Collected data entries
++++++

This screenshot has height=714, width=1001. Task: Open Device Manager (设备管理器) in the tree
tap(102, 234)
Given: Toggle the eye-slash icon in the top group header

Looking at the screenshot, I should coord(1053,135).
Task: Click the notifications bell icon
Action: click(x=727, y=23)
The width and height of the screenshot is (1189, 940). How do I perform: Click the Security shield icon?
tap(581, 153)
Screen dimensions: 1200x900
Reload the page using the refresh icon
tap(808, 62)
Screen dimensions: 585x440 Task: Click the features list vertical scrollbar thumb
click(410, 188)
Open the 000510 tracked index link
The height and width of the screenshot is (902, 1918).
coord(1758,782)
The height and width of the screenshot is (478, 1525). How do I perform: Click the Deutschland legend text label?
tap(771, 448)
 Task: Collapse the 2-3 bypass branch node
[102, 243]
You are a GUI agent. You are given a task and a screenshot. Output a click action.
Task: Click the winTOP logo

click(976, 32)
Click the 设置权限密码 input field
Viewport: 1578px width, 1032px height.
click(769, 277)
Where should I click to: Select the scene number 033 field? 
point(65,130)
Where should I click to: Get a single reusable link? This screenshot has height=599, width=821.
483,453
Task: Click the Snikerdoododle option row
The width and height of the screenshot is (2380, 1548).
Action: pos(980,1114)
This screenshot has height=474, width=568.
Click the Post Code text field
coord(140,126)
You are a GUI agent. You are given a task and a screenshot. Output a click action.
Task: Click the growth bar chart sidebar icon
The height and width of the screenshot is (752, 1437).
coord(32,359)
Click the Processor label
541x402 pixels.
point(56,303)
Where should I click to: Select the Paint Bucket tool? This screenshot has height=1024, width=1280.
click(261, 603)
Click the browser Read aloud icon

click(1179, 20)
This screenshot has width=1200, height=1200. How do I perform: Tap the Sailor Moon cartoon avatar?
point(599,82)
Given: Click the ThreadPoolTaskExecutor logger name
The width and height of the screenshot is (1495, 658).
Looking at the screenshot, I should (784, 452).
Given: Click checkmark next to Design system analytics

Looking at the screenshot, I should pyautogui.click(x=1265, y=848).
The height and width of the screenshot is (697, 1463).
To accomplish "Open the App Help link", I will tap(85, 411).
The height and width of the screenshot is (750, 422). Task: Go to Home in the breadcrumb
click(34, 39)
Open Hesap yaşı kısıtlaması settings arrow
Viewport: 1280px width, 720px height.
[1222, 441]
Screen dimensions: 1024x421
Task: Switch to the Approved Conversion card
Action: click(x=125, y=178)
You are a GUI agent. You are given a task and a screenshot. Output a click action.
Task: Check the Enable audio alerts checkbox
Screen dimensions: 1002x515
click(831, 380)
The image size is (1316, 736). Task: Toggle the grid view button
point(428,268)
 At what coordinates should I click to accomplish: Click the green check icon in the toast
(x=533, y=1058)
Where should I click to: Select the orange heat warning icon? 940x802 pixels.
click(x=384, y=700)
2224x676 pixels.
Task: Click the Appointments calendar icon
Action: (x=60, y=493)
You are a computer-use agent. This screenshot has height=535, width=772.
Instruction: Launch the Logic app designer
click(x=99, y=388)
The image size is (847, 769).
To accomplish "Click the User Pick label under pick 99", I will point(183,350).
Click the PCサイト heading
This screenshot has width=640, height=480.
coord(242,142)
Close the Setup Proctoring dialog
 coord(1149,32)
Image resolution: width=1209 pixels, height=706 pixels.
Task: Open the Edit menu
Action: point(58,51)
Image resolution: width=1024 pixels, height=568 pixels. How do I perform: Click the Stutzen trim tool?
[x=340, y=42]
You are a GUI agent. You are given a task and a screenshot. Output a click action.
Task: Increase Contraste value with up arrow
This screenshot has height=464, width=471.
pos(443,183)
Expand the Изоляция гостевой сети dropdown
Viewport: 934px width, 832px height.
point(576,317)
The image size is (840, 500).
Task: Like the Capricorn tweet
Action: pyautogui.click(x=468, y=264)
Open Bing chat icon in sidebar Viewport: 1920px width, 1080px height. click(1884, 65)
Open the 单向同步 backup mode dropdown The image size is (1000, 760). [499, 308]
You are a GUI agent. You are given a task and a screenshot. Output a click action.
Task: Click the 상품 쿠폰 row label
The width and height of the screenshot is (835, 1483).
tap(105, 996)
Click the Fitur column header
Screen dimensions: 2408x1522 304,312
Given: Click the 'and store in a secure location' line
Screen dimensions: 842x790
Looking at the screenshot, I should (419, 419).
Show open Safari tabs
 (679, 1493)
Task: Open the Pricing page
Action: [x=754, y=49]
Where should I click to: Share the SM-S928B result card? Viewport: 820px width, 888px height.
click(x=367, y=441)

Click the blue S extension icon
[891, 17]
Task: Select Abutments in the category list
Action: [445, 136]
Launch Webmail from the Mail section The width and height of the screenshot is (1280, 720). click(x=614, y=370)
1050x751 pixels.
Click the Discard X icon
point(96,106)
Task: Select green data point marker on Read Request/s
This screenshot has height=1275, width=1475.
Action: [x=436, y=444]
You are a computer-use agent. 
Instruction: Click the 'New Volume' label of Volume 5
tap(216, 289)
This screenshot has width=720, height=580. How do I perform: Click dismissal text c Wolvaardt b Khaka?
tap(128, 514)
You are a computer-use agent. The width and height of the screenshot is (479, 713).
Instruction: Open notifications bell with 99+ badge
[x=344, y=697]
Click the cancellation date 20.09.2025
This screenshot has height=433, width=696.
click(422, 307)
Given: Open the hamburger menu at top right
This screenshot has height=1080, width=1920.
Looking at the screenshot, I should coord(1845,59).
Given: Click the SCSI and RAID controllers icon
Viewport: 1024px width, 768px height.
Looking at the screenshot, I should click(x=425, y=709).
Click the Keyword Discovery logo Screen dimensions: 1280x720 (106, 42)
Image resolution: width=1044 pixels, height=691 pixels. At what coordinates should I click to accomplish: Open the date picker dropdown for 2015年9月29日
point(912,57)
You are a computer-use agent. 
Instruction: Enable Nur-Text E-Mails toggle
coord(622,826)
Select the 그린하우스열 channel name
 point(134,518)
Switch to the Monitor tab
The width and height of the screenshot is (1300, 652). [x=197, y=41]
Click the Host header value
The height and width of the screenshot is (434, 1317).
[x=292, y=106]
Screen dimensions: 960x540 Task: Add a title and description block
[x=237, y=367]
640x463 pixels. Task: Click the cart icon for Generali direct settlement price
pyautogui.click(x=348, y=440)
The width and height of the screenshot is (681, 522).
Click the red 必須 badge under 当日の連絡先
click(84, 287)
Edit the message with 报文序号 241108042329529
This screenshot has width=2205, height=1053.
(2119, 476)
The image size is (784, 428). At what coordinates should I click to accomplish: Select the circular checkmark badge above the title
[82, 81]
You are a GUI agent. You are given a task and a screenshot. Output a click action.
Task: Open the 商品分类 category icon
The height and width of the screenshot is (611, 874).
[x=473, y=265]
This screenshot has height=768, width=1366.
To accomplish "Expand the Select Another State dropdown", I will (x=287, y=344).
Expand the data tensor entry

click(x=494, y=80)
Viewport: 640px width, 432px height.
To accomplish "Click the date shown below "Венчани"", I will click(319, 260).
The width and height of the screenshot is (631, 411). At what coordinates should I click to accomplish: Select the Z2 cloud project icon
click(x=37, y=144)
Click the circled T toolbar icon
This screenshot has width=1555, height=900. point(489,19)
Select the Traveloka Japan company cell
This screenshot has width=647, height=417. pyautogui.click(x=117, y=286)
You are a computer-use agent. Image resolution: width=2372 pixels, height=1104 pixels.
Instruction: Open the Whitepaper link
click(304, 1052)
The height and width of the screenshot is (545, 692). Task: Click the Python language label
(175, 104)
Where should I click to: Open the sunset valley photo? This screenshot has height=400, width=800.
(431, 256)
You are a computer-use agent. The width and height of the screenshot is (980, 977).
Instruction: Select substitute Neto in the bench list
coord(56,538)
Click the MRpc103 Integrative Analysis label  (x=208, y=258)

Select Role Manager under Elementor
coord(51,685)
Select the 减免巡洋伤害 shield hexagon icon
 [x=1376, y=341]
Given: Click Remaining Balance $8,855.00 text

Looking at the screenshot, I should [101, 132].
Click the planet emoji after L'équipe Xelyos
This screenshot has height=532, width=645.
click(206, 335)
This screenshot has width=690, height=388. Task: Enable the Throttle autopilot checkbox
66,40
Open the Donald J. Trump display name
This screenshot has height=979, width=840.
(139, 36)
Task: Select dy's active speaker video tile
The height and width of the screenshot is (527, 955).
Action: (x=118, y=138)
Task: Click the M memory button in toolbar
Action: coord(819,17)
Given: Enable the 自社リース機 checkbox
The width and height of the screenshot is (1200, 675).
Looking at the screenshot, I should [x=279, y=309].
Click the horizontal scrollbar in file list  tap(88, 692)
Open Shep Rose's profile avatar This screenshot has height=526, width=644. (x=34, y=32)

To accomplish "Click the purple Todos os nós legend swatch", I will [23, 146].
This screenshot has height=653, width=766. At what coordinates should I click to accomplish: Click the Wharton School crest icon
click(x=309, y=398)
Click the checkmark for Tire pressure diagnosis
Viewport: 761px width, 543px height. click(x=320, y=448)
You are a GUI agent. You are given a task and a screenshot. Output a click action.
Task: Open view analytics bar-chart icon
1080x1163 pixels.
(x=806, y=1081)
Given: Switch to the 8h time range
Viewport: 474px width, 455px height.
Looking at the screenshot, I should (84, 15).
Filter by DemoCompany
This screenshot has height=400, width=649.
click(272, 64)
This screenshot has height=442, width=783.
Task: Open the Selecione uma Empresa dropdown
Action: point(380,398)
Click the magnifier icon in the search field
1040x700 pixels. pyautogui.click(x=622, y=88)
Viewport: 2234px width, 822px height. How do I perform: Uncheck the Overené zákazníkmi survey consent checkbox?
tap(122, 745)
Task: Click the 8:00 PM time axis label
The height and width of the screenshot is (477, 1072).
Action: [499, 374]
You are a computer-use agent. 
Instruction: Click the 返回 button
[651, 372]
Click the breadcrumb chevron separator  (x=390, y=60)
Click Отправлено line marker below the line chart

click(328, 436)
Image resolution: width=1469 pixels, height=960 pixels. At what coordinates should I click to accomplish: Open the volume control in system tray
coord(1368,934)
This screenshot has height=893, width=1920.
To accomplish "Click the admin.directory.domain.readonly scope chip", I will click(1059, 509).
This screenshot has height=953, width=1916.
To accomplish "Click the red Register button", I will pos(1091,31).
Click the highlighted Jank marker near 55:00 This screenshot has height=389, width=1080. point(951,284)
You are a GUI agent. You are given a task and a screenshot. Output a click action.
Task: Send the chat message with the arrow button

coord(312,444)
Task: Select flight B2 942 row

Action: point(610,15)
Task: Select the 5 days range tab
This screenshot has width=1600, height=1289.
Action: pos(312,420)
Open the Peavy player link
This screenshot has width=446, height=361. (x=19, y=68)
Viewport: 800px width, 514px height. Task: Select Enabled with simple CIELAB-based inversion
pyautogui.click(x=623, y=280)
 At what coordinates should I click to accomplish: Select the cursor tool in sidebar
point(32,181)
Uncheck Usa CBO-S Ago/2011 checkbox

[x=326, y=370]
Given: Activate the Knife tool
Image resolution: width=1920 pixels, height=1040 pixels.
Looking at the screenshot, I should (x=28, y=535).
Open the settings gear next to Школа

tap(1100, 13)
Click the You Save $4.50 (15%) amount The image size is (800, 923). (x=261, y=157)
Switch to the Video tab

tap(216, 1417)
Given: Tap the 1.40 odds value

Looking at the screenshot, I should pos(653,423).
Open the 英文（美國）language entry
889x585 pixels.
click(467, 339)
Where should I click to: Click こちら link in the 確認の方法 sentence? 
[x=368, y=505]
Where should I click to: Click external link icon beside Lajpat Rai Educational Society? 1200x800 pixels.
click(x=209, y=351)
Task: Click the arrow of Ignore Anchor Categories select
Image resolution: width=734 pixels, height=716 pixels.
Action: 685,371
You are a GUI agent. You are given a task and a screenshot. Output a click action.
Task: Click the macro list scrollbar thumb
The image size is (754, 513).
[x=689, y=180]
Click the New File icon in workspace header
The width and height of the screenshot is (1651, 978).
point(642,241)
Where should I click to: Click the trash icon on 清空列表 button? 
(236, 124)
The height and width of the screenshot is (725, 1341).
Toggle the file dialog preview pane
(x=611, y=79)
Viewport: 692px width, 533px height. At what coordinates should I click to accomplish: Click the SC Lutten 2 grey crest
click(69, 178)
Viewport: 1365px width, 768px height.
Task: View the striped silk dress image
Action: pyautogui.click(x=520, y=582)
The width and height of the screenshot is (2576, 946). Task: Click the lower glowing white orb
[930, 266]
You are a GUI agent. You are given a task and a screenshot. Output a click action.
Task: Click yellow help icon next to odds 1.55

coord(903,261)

++++++

Task statement
Look over the entries above. Copy every line that contains the word "computer".

Your solution
You are a computer-use agent. This screenshot has height=535, width=772.
You are a computer-use agent. 
You are a computer-use agent. The width and height of the screenshot is (479, 713).
You are a computer-use agent. 
You are a computer-use agent. Image resolution: width=2372 pixels, height=1104 pixels.
You are a computer-use agent. The width and height of the screenshot is (980, 977).
You are a computer-use agent. 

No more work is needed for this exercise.